Hi
We have a cloud instance , however we would like have predictive storage analysis for feature requirement. As part of the i was trying to look after the accurate options available. While look at it ,i noticed that our daily ingestion data is around 450-500 GB but when i check the Searchable storage (DDAS) has increased around 60GB compared to previous day.
Could you please let me know whether i'm missing anything while doing this calculations.
Secondly, is there a way to do predictable SVC & Storage analysis (DDAS & DDAA) for future requirement.
Basically - How to get the below information as this critical for us to know it on daily basis as service provider.

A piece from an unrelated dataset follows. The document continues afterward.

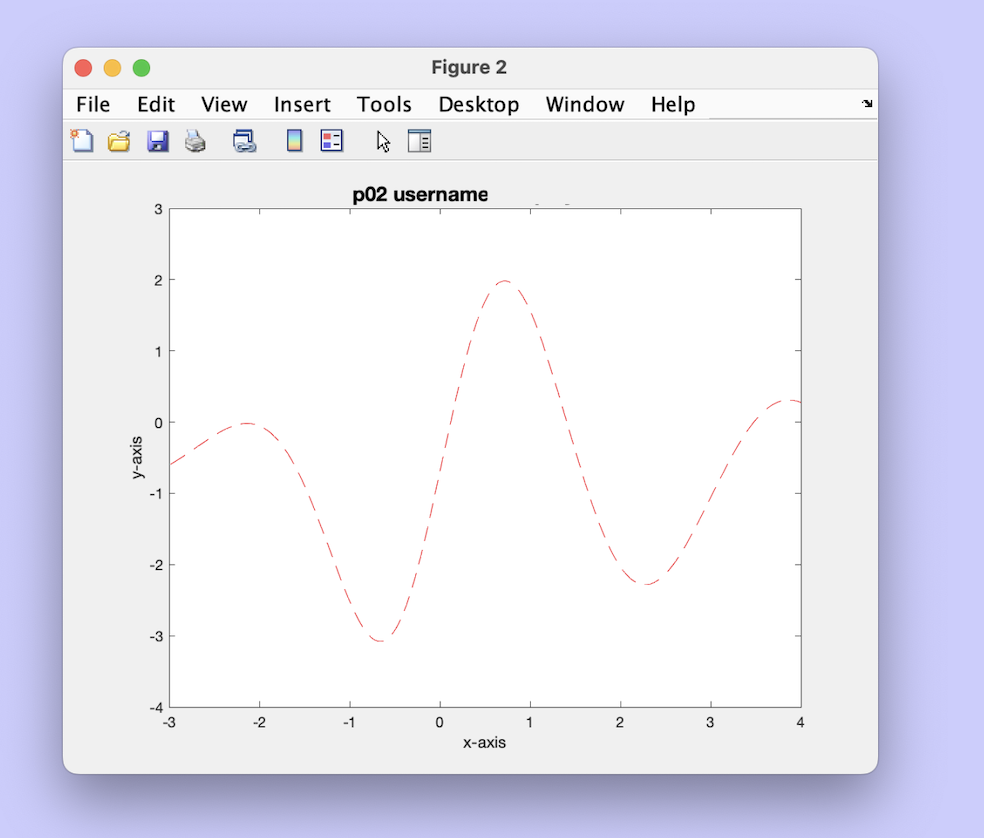This screenshot has width=984, height=838.
Task: Print the figure
Action: pyautogui.click(x=195, y=141)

1.How much data ingested to Splunk on daily basis. (We have query for that).
2.How much data is getting stored on active searchable storage.(Assuming the same should be reflecting in the active searchable storage) on daily basis.
3.How much data has been moved from searchable active(Online Storage) to Active Archive(Offline Storage) on daily basis.
4.How much data has been purged/deleted from Active Archive(Offline Storage) daily.
All these questions can be answered in the cloud monitoring console and you should start there instead of trying to write your own bespoke spl.
License > Storage overview is a great place to start. There is also DDAS and DDAA searches there.
specifically for archive data please review here as per docs:
https://docs.splunk.com/Documentation/SplunkCloud/9.1.2308/Admin/DataArchiver
You might want to review the size and growth of your archived indexes to better understand how much of your entitlement you are consuming. This can help you predict usage and expenses for your archived data.
No. I suggest follow up with your account team so they can see what values you are comparing and ensure they are accurate. (Or post what actual values you are looking at.
All your storage forecasting should be is how much RAW data do you ingest a day, mulltipled by how many days you want to store in searchable + archive, and does that fit into your DDAS and DDAA entitlement?
Splunk Cloud service takes care of the rest. No compression math at all vs on-prem days.
Cloud monitoring console should provide a great start on analyzing your storage needs.
https://docs.splunk.com/Documentation/SplunkCloud/9.1.2308/Admin/MonitoringLicenseUsage#Monitor_the_...
The key concept you must be familiar with, is the Splunk bucket lifecycle, as buckets are the smallest form of storage in Splunk, and impacts greatly how and when your buckets move from active searchable to active archive.
I wouldnt over complicate it with compression. While Splunk does compress data, your entitlements are on raw data ingested, so just closely analyze your daily ingest in your biggest indexes and poke around with the `dbinspect` command and the monitoring console to ensure your bucket health is good.
Data onboarding and data quality is key to ensure your timestamps dont pollute your buckets with timestamps way in the past or future, because a bucket can only migrate to archive when ALL EVENTS in the bucket meet the time/size criteria. https://docs.splunk.com/Documentation/SplunkCloud/9.1.2308/Admin/MonitoringHealth#Health_indicator_i...
Also even going back and reading Splunk Enterprise docs on "smartstore" will help provide you with some good background, or work with your account team to go through it and ensure you have a good handle on it.
Thank you let me go thru the documentation.
Hi @tv00638481,
Since DDAS is archive storage, Splunk Cloud keeps only compressed raw data. Compression depends on the data content but is estimated to be around %15 of the raw data. In your case, 60GB is normal for 400-500GB ingestion.
You can make calculation based on above information.
I think u mean DDAA (dynamic data active archive) is archive storage (cold storage), and no we don't only store compressed raw data. Whole bucket goes to archive storage then us copied back into object store upon restore.
DDAS (dynamic data active searchable) is basically "smartstore".
Customers using ddas and ddaa only need to care about the raw size, not compression. Compression doesnt come into play with splunk cloud entitlements, so the old onprem math doesnt apply.
now depending on what data hes actually looking at, he may or may not be seeing compressed buckets, but more often it comes down to understanding when buckets will actually roll due to timestamps in the bucket.
overall in splunk cloud all you care about is raw data size as you are not sizing disk in cloud, u are sizing your subscription.